#### ABOUT THIS EXERCISE:
For every line in the listing below that contains the word "click", add one to the tally. State the final number and nothing else.

#### DATA EXTRACTS:

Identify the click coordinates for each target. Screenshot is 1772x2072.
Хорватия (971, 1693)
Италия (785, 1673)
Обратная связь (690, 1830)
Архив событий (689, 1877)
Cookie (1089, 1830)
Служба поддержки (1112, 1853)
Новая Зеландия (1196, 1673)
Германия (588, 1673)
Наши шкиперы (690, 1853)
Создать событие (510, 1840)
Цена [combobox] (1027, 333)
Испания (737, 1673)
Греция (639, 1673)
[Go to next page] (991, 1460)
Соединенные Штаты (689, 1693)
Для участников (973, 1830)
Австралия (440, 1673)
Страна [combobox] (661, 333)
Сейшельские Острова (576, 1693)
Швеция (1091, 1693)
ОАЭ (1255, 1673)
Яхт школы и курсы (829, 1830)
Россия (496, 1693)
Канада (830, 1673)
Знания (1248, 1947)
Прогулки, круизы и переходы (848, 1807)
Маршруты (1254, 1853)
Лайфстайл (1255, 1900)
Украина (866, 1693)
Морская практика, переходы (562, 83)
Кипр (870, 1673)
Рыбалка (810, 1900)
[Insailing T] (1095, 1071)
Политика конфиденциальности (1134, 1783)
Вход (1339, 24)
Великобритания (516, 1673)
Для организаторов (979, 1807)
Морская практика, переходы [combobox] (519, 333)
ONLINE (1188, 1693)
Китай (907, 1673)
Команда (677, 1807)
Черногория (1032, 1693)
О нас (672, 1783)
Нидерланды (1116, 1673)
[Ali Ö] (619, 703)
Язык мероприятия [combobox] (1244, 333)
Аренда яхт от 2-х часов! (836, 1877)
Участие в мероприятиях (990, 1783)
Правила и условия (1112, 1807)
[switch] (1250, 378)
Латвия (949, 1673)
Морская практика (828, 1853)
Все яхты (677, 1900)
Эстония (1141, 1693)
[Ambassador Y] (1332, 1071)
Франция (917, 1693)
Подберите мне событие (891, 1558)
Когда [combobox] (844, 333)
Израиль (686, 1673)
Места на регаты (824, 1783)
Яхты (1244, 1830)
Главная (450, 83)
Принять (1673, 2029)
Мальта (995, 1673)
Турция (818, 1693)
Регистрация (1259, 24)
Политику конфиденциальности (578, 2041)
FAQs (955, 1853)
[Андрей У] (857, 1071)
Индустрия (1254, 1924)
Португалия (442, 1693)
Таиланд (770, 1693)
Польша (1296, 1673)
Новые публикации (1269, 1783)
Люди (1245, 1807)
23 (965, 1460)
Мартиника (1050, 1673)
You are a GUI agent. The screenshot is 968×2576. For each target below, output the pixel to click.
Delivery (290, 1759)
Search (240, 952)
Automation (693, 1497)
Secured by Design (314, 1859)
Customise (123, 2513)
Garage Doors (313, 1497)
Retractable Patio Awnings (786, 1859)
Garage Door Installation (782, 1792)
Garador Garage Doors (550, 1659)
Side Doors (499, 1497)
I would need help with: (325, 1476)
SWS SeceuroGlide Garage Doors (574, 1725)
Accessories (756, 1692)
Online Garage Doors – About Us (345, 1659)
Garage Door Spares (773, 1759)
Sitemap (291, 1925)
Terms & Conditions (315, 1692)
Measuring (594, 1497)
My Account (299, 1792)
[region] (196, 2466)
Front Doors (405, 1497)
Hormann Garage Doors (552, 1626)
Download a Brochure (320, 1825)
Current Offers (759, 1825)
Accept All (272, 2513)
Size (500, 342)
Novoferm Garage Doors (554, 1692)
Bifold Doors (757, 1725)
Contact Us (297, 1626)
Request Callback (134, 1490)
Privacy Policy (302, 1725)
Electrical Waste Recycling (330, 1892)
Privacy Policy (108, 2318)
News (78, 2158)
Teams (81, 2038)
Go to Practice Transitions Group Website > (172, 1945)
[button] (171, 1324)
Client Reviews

#### EXERCISE OUTPUT:
2